Les données publiques dessinent un gisement précis : de l'ordre de 36 maisons individuelles, 53 diagnostics publiés pour 1 000 résidences principales, environ 33 logements occupés par leur propriétaire. Ce volume ne préjuge d'aucune éligibilité individuelle : il indique seulement où se concentrent, à Saint-Léger, les situations où le scénario décrit sur cette page a le plus de chances d'être pertinent.
La séquence prime sur la vitesse : la remise à niveau d'un logement mis en location occupe un opérateur agréé par l'Anah durant cinq à neuf mois à Saint-Léger. Son positionnement dans le calendrier — après l'audit, avant la mise en service — conditionne la qualité des interfaces entre lots bien plus que le choix de l'entreprise.
Trésorerie du projet à Saint-Léger : 6 000 € de reste à charge pour le profil le plus aidé, accompagnement pris en charge jusqu'à 2 000 €. Un éco-prêt de quinze ans ramène l'effort à 35 € par mois, à comparer aux 1 100 € d'économie annuelle auxquels le logement loué participe.
Maisons ou logements collectifs, la réponse technique diffère : à Saint-Léger, la part de maisons atteint 95 % du parc (36 logements). Pour la remise à niveau d'un logement mis en location, cela signifie que la vacance du logement pendant les travaux lourds conditionne la majorité des chantiers plutôt qu'une minorité de cas.
Ce qui coûte le plus cher n'est pas le prix d'achat mais la reprise : un engagement de conventionnement signé sans simuler le manque à gagner locatif oblige à rouvrir l'ouvrage. Comptez 56 950 € à 113 900 € à Saint-Léger, à la charge exclusive du ménage puisque l'aide a déjà été versée sur le premier chantier.

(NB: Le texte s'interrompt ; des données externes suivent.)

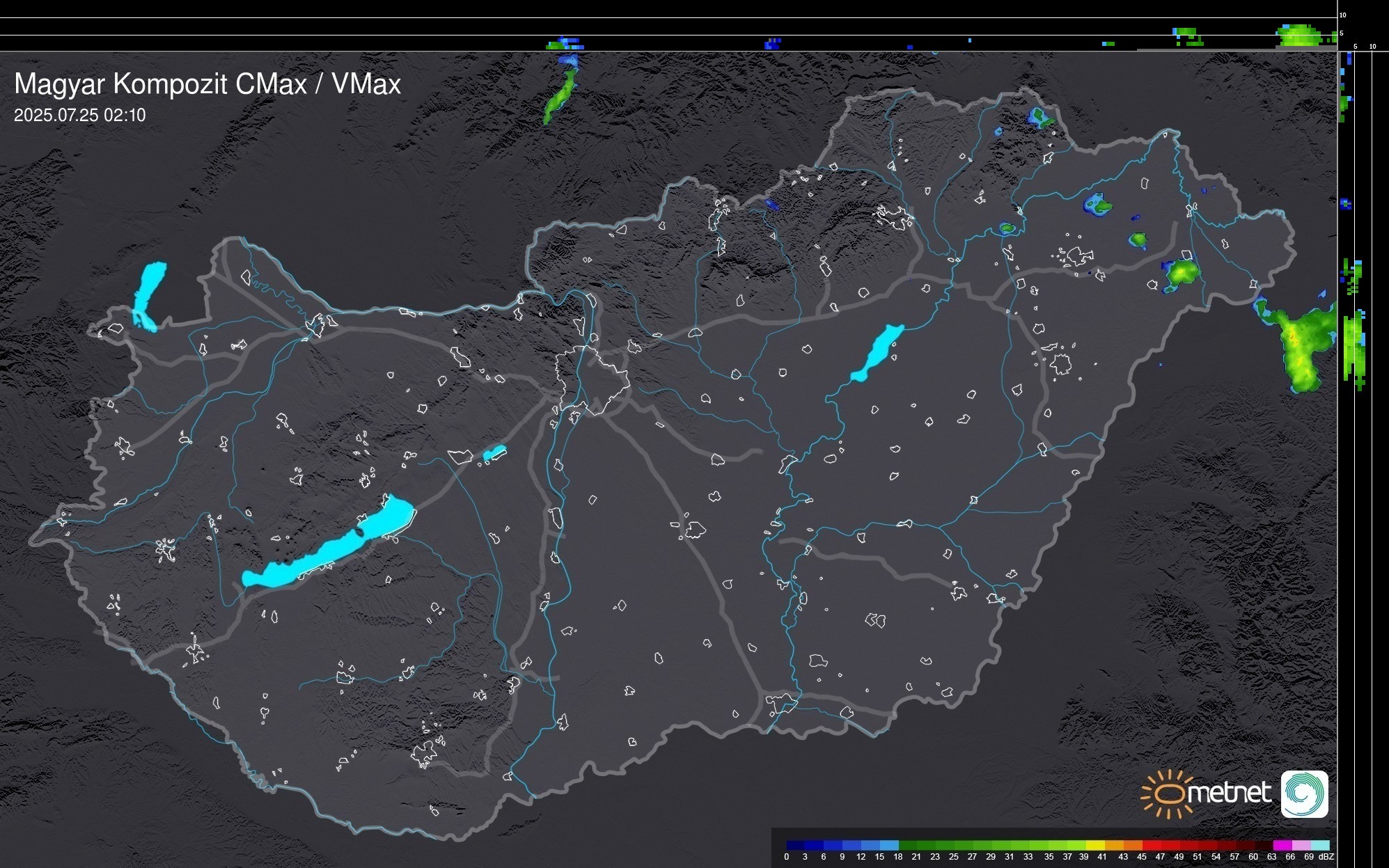Click the 2025.07.25 02:10 timestamp
1389x868 pixels.
80,116
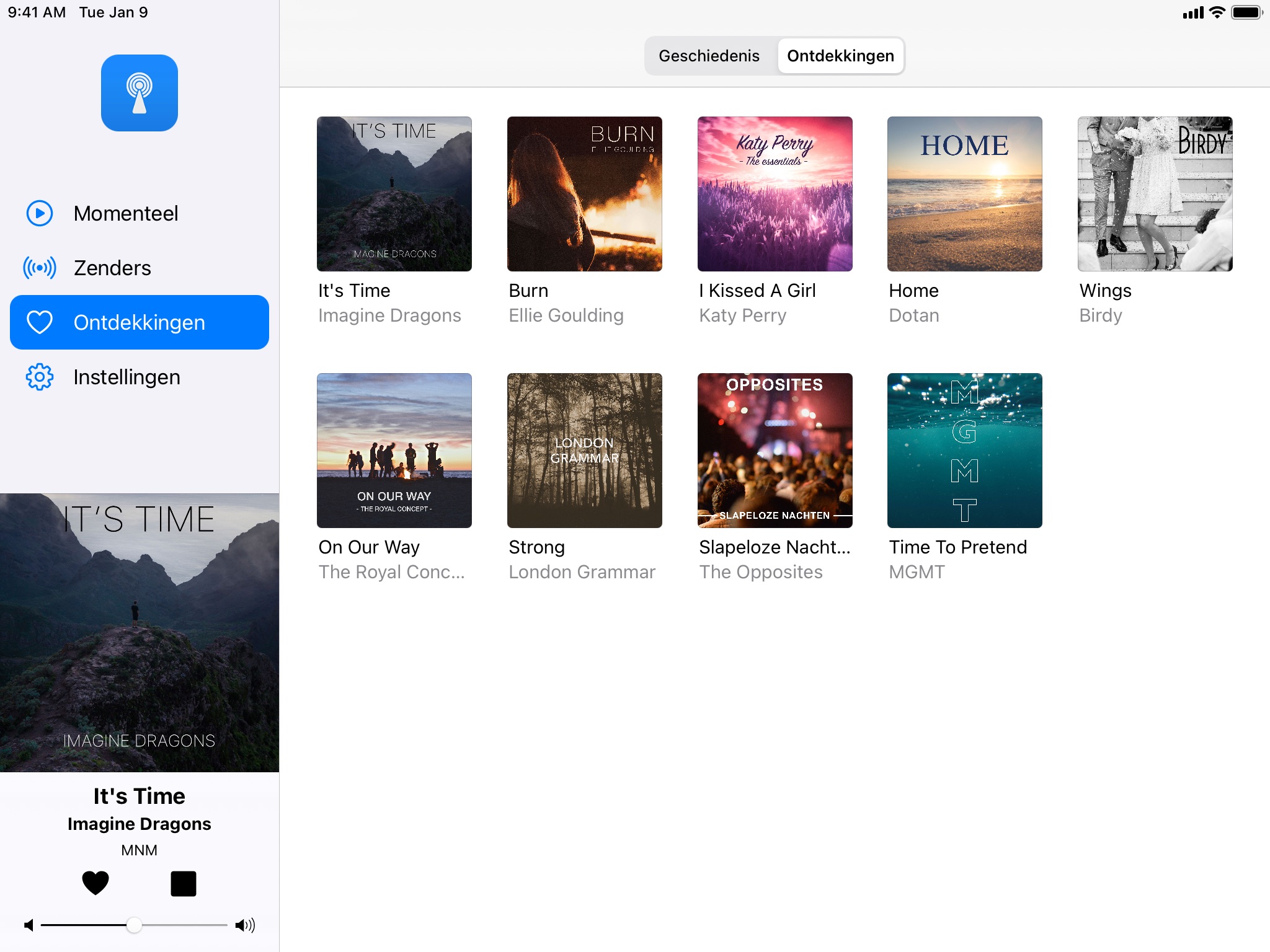Click the stop button icon

pyautogui.click(x=183, y=882)
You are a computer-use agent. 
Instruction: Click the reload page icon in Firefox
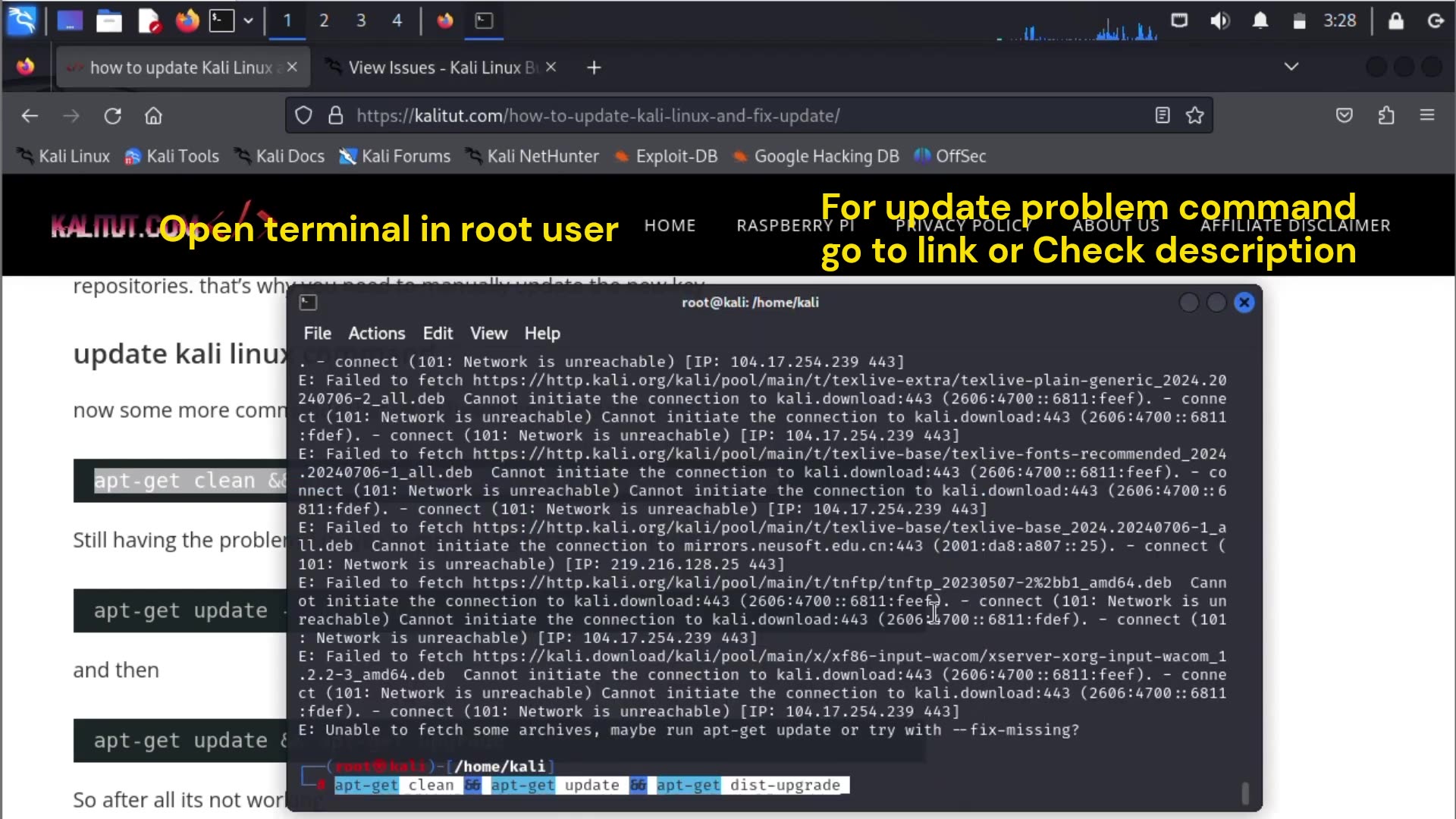point(112,115)
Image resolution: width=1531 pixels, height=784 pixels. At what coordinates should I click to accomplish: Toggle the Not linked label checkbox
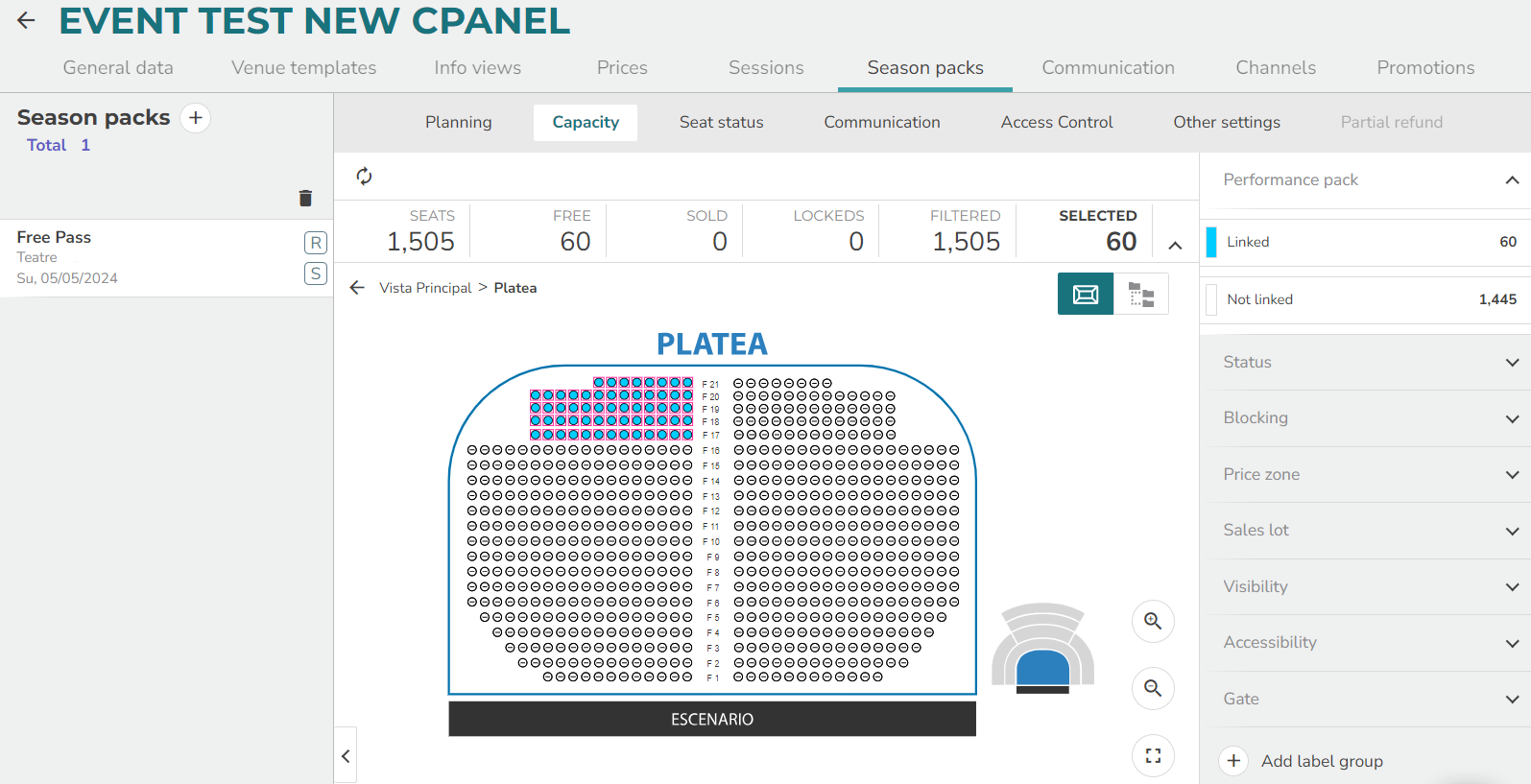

Qui décide, et donc qui finance : 88 % de propriétaires occupants à Saint-Léger, soit environ 33 logements. Pour la remise à niveau d'un logement mis en location, cela signifie autant de dossiers décidables sans mandat de gestion, le solde relevant du parc locatif et donc d'un montage bailleur distinct.
Périmètre de consultation conseillé pour la remise à niveau d'un logement mis en location : Alpes-Maritimes. Les entreprises RGE y interviennent couramment à Saint-Léger, et l'écart de prix entre la première et la troisième offre dépasse fréquemment 20 % à prestation identique.
La logistique dépend de la densité : 61 habitants pour 38 résidences principales à Saint-Léger. Cette densité conditionne l'emprise de stationnement, l'autorisation de voirie et le stockage des matériaux nécessaires à la remise à niveau d'un logement mis en location, trois postes que les devis les moins précis oublient de chiffrer.